Apple’s recently updated developer guidelines include a message intended to ward off would-be cryptocurrency miners. The new rules restrict apps that generate excess heat, pull unnecessary system resources, or otherwise drain battery or affect performance unnecessarily.

According to Apple:

Apps, including any third party advertisements displayed within them, may not run on unrelated background processes, such as cryptocurrency mining.

While the idea of mining cryptocurrency on an iPhone is almost laughable, the message doesn’t appear to be targeting apps built for the purpose of mining cryptocurrency; those were already banned in a 2014 update.

Instead, the language seems to suggest Apple is cracking down on background processes running within an app, like an ad or script. Some apps and online publications, for example, have taken to using users’ system resources to mine cryptocurrency in the background while they use the app or service — sometimes without their permission.
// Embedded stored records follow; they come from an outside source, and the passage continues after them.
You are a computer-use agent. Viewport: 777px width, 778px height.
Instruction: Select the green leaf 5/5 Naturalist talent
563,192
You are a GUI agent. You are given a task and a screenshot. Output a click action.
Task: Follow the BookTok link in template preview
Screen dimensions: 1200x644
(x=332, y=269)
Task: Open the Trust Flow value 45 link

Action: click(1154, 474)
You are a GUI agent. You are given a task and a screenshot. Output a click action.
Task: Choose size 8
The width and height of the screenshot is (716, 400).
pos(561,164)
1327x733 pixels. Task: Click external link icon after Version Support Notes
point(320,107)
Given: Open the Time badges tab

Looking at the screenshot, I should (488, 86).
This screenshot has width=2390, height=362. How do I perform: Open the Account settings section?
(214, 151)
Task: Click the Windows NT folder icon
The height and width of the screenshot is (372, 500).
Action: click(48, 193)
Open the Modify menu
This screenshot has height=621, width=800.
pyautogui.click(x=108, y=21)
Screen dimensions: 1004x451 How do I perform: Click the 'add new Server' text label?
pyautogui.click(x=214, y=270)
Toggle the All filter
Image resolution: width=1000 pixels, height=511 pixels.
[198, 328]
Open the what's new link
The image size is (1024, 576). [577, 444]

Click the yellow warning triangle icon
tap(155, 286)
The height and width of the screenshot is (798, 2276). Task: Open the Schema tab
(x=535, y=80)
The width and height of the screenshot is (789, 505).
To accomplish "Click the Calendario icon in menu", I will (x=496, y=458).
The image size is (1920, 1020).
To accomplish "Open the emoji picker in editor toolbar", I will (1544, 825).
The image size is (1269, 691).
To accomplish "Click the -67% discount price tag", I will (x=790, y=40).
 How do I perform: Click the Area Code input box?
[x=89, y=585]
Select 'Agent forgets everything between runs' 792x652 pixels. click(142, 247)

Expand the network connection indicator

The new language covers both types of cryptocurrency mining, active and passive, while ensuring Apple users aren’t experiencing any performance drain from either.

It’s unlikely to make much of a difference for anything but the most advanced botnet-like applications and networks. Bitcoin, for example, has long been dominated by custom ASIC chips created to mine cryptocurrencies.

Other crypto tokens are designed to be resistant to ASIC chips, but still require raw power well in excess of what a mobile phone could offer. Even Pro-level laptops hardly make a dent in solving these complex algorithms with any regularity. Instead, miners often rely on custom built rigs built for the sole purpose of mining various cryptocurrencies, and these rigs typically include high-end hardware, such as the GTX 1080 TI GPU, which is nearly impossible to find at MSRP — or at all, sometimes — these days because of the crypto boom.